- **What you are asked to do**: In your copy, leave out the pictures and output only the lines from the one holding "1024x546 pixels." through the end of the data below, exactly.

- **Materials provided**:
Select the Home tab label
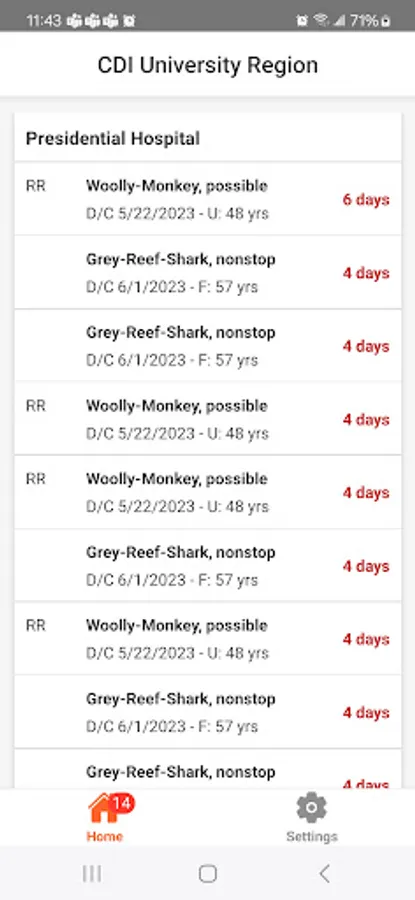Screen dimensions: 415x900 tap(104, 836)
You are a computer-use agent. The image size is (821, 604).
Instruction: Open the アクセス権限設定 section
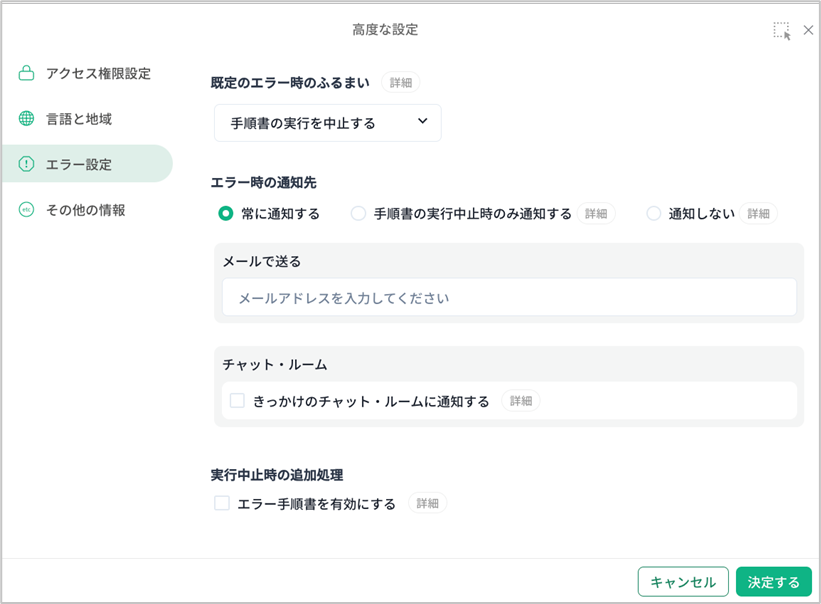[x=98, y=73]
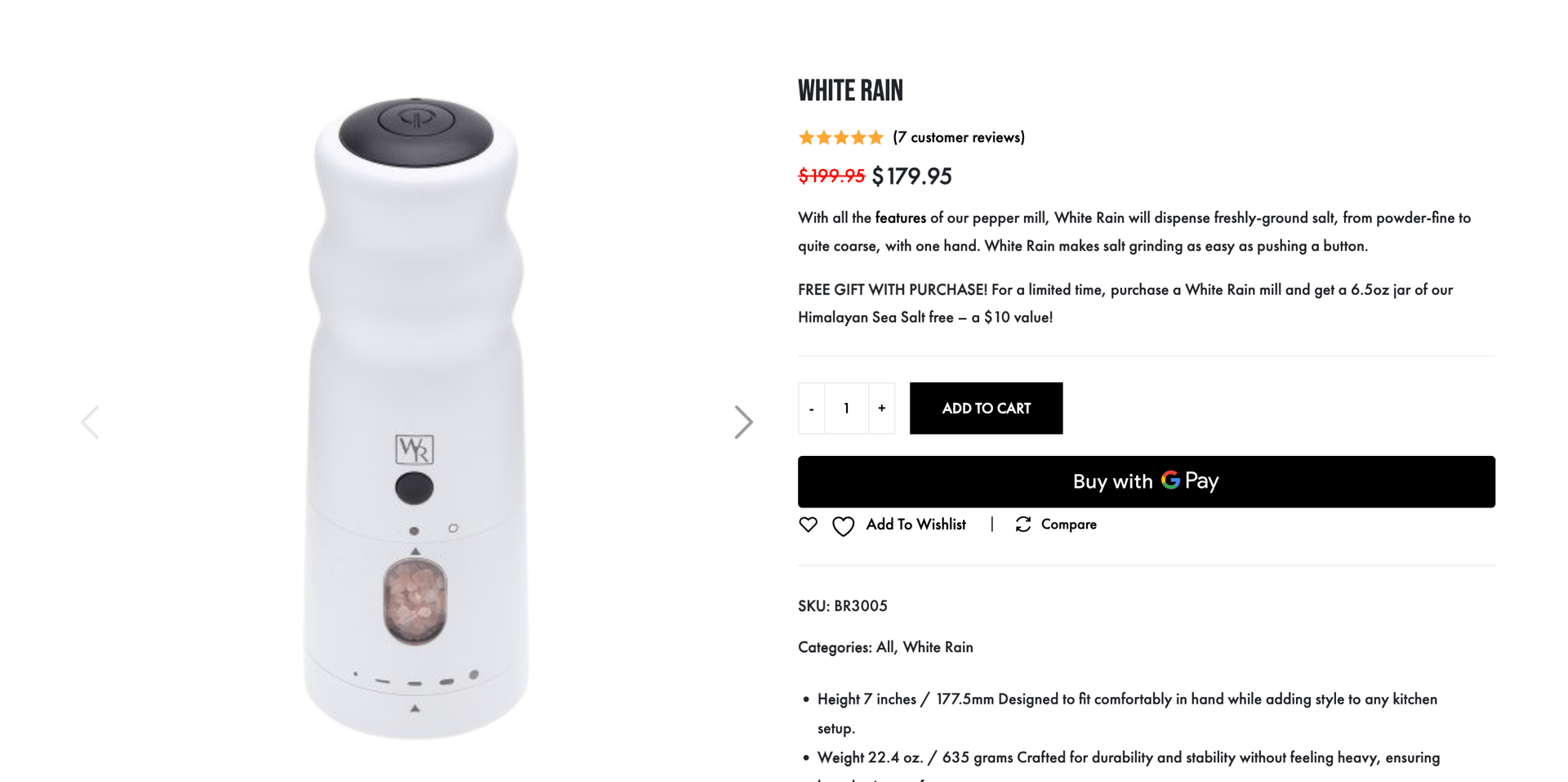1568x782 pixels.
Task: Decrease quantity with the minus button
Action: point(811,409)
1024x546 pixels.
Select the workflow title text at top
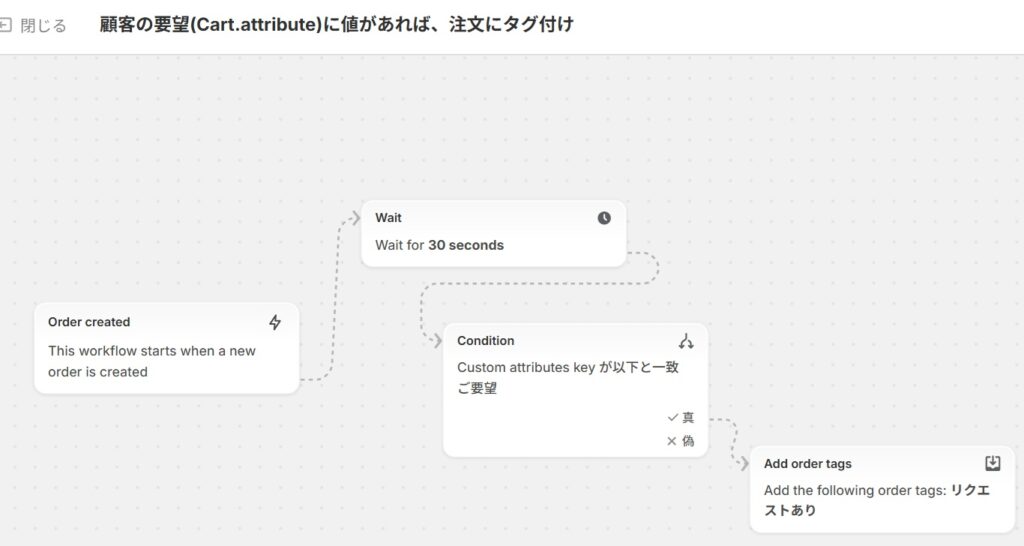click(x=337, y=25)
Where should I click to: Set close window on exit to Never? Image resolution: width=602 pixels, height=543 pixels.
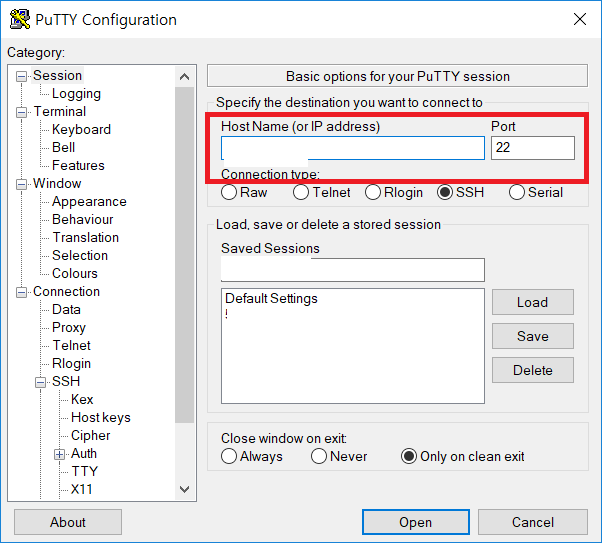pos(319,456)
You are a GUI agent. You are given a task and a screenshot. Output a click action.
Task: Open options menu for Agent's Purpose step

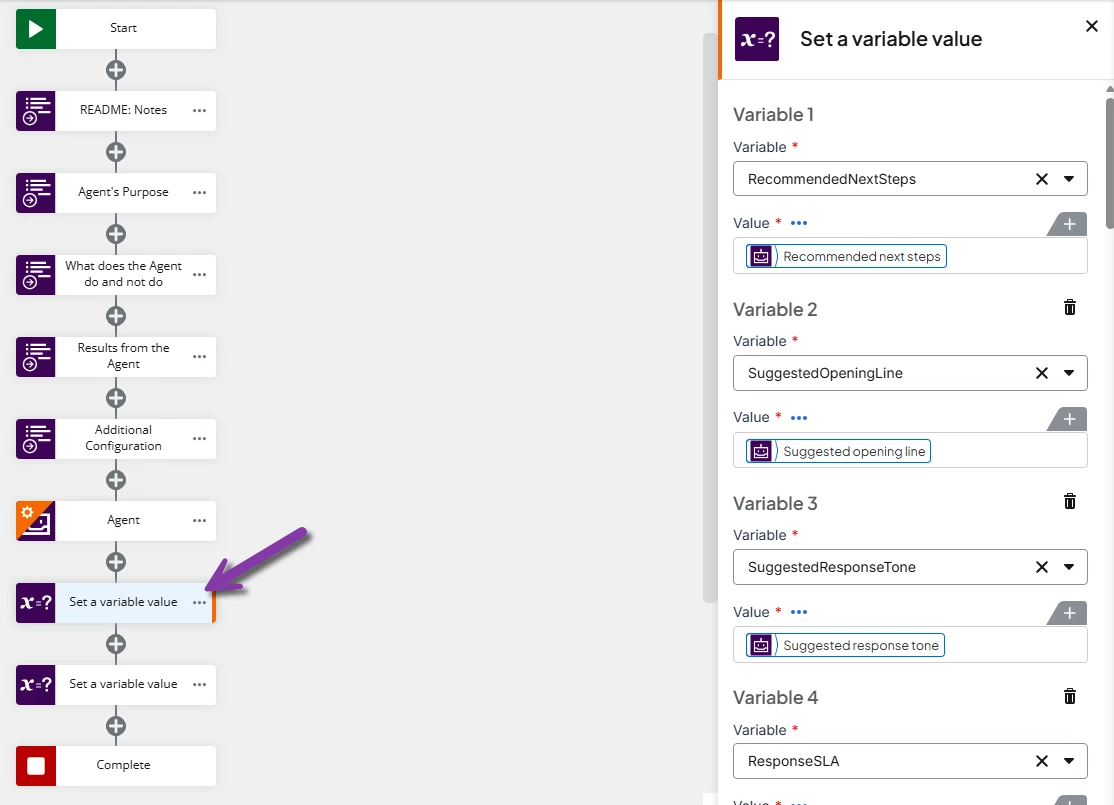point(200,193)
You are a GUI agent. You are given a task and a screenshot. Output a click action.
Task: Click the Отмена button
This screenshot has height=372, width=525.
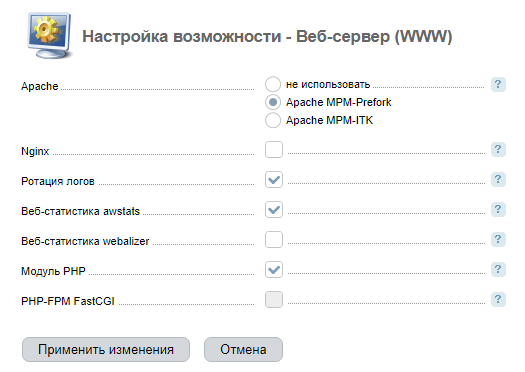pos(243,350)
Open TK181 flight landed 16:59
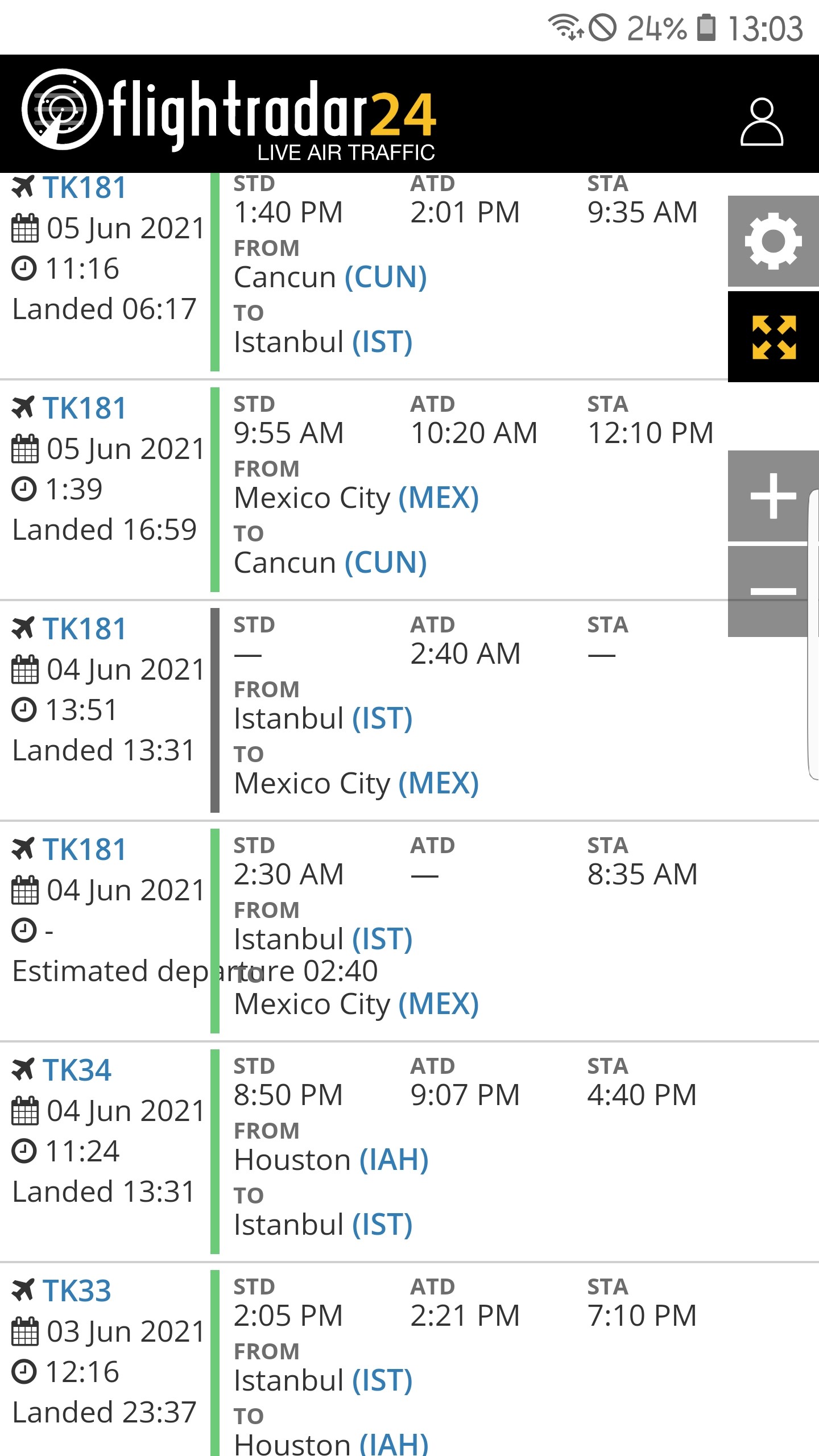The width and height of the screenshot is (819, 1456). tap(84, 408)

- **Exercise response**:
1024x546 pixels.
Select the workflow title text at top
click(x=337, y=25)
Where should I click to: Set close window on exit to Never? Image resolution: width=602 pixels, height=543 pixels.
pos(319,456)
You are a GUI agent. You are given a task and a screenshot. Output a click action.
Task: Open options menu for Agent's Purpose step

point(200,193)
You are a GUI agent. You are given a task and a screenshot. Output a click action.
Task: Click the Отмена button
This screenshot has height=372, width=525.
pos(243,350)
Open TK181 flight landed 16:59
The width and height of the screenshot is (819, 1456). tap(84, 408)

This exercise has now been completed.